I would only do that if a wheelin' trip was coming up and I didn't have a shaft. If you ever took that faster than 30 You'd probably screw up some u-joints. Balancing is WAY off.
 
i have seen many and heard about many they DO work, most people are either using them because they are easy to make or for the long slip yoke. some will say otherwise but they should not be run at high speed because of ballancing and a loose slip joint. great to toss in the back as a spare because you can make on that can fit front and rear.
 
highway speeds you will break the rear output on the t-case....roomate destroyed his 3rd member on way back from MC a few weeks ago driving up 80 with his trail spare square shaft at 40mhp.... I wouldnt worry about strength, I saw an exo yota on 42's highcenter on the Con and "walk" is truck sideways with the square shaft
 
BrettM said:
are you retarded?

a 14 bolt FF is 30 spline, does that mean my 30 spline D44 and Toy 8" are just as strong?

not at all

It was an oversimplification i guess...

i dont feel like explaining my missing logic on that one...
 
Are the square shafts on an annual or bi-annual thread rotation?
 
Thats all my brother-in-law and all his buddies use(Toyotas w/ SBC's).But as stated its for trailered rigs only.
 
XJ_ranger said:
not at all

It was an oversimplification i guess...

i dont feel like explaining my missing logic on that one...
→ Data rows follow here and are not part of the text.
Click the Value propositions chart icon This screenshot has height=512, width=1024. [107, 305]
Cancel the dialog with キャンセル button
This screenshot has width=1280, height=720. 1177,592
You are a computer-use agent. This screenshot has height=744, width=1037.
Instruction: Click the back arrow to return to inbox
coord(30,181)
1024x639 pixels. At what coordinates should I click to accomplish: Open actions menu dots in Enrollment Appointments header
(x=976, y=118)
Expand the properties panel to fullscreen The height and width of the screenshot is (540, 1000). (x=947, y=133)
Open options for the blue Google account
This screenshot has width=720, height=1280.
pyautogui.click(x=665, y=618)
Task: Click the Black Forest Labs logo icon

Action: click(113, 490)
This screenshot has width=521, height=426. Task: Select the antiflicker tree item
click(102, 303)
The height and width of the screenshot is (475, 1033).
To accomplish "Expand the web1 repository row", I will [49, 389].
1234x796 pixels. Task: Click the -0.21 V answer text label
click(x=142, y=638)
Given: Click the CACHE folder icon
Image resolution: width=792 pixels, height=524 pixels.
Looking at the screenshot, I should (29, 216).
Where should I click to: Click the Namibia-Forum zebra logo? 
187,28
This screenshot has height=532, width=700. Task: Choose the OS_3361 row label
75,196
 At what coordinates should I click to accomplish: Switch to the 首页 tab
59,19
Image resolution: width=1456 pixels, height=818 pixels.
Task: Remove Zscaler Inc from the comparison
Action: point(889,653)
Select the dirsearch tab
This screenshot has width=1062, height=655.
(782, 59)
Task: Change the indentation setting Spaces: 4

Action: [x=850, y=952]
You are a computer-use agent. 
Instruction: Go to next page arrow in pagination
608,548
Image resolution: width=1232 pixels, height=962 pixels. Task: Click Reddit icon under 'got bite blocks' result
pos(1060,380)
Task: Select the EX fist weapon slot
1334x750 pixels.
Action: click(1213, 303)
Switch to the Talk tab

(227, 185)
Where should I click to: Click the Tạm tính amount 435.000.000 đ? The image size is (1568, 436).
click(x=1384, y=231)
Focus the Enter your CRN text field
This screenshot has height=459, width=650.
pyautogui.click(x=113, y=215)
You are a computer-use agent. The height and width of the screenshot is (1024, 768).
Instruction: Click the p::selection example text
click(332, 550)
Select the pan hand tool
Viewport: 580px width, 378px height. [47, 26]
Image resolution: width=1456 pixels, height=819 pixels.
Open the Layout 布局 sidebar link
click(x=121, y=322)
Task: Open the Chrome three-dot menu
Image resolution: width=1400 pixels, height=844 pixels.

then lets see a pic of a broken square shaft, ive seen a million stock round shafts destroyed, never once seen or herd anything about a square shaft breaking beides u joints or the ears for the u joint not that actual square shaft. how many splines are on rockwell shafts? or an sm465 ?
 
um usually guys run square d shafts in the front ( like i am on my cherokee on full widths) and if u have any bad a rig u will have manual hubs so u can drive u shit i the street. And there is no way you are gann a break the square d shaft except for u joints. and for that get some the are heat and freezed u joint and that have a liftetime warranty.
 
I saw that extreme 4X4 where they wheeled the CJ7 with their homwbrew square shaft. There is no question that the square tubing is stronger than a factory shaft (especially the slip-joint) but just be sure your welds are up to the task on the yolks themselves. Theirs weren't and they ended the day early! And they are not for street use! Has anyone brought up the possibility of using a front shaft in the rear yet? I've seen a couple of guys over on jeepforum.com running them w/ success.